Situated on 11.5 acres, the Home had room for orchards, vegetable gardens, poultry houses, root cellars, and a few cows, providing most of the food for meals [1; 3]. Funding came from the Good Shepherd Aid Society at first, and later from the Seattle Community Fund, the Seattle Times, the Bon Marche department store and other local organizations, and Boeing. The main floor held two kitchens—one for the girls and one for the Sisters and employees—with separate dining halls, and there were separate wings for orphans (the north or Angel Guardian wing) and delinquent, wayward, or penitent girls (the south or Sacred Heart wing) referred by courts or their families. The Home took in girls from all over Washington state, as well as from Alaska, charging according to the families' means or the county's provisions. Originally, the girls studied "character education, voice, piano and other instrumental music, needlework, dressmaking, public expression, catechism, vocational training, basic academics, and physical education," and the "delinquent" girls worked in the Home's commercial laundry, which earned money for the institution; clients included the Great Northern and Northern Pacific Railroads and several Seattle hotels. In 1926, the orphans of the Good Shepherd moved to a separate facility, the Sacred Heart Villa in the Laurelhurst neighborhood, and the north wing became the nuns' residence .

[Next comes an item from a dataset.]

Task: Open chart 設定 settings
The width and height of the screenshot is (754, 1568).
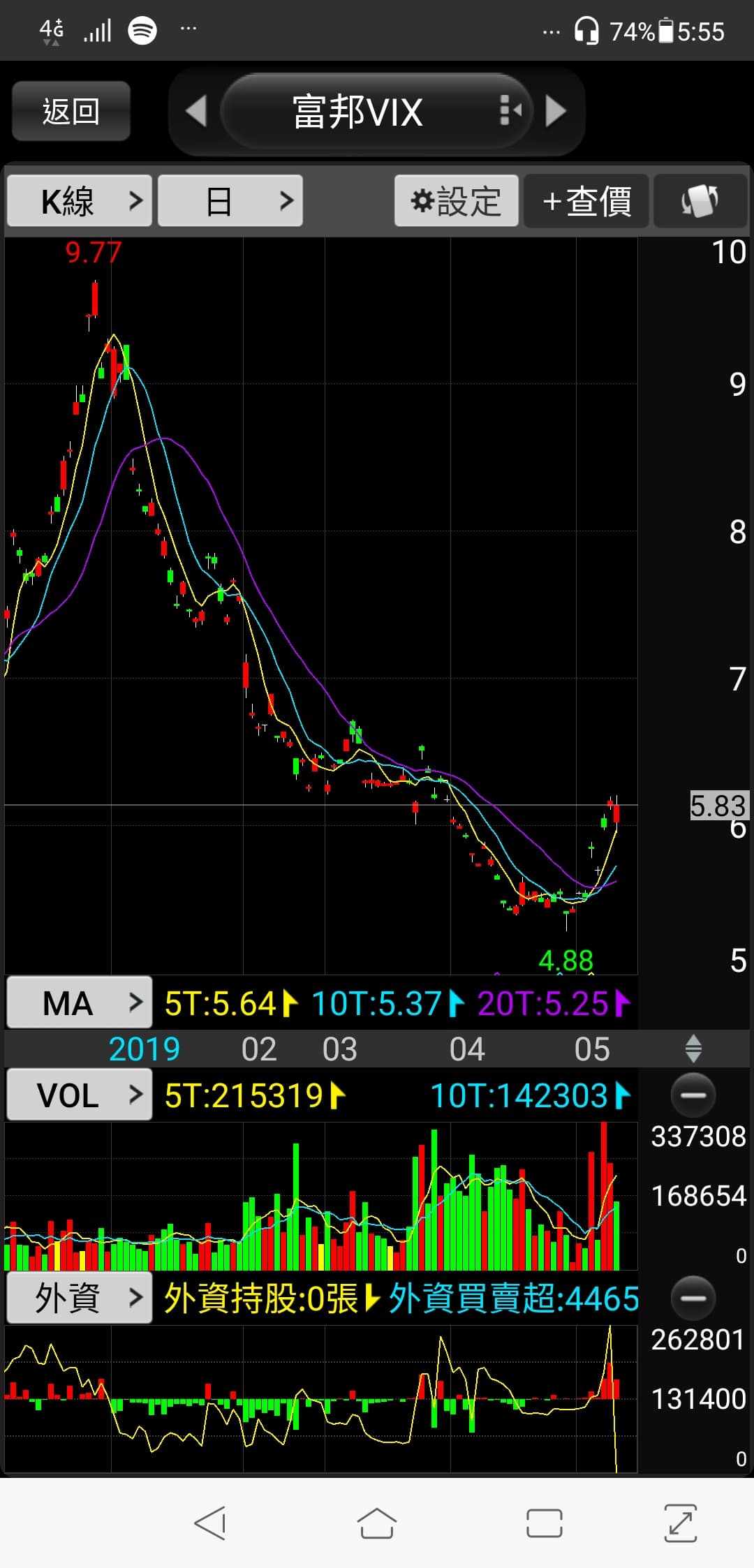Action: tap(457, 202)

St. Eurprasia's School, the Home's four-year high school, began operation in 1939. Despite the vocabulary of the time, the school philosophy stated, "A sister of the Good Shepherd always dislikes the word 'delinquent girl'…In most cases, the girl herself is not the 'problem', but she has a problem to big for her to solve," . As new classes, occupational training, and recreational options expanded throughout the 1940s and 1950s, additions were made to the facilities including a science and art annex in 1954, an outdoor pool in 1959, a model apartment for home economics courses, sports fields, and an outdoor roller skating area. Changes in Church policy by the 1965 Vatican II Council granted the nuns of the Good Shepherd Order more freedom, and in turn the Sisters granted their wards more freedom, as well, creating a less strict, more home-like environment in the Home. Unfortunately, one of the girls started a fire in the attic on August 7, 1967 and caused severe damage in the top floor of the South Wing. In the 1970s, the Home struggled financially as the demand for laundry services from the railroad disappeared, contributions declined, and maintenance costs rose . The Home closed in June of 1973, having provided shelter, education, counseling, and vocational training for over 8,000 young women over the course of 66 years [1; 3].
A proposal to develop a shopping center which the
Wallingford community opposed and defeated gave way to the purchase of the
property by the City of Seattle, which then transferred the property to the
Parks Department and Historic Seattle for use as a community center. The
community center, operated by Historic Seattle, is home to the Wallingford
Senior Center, the Meridian and Neo Art Schools, non-profit organizations
including Alliance Française and Seattle Tilth, a resident artist program, a
performance and rehearsal space in the former chapel, and urban agriculture
programs [2; 3; 4]. The site is listed on the National Register of Historic
Places and is a Seattle Landmark .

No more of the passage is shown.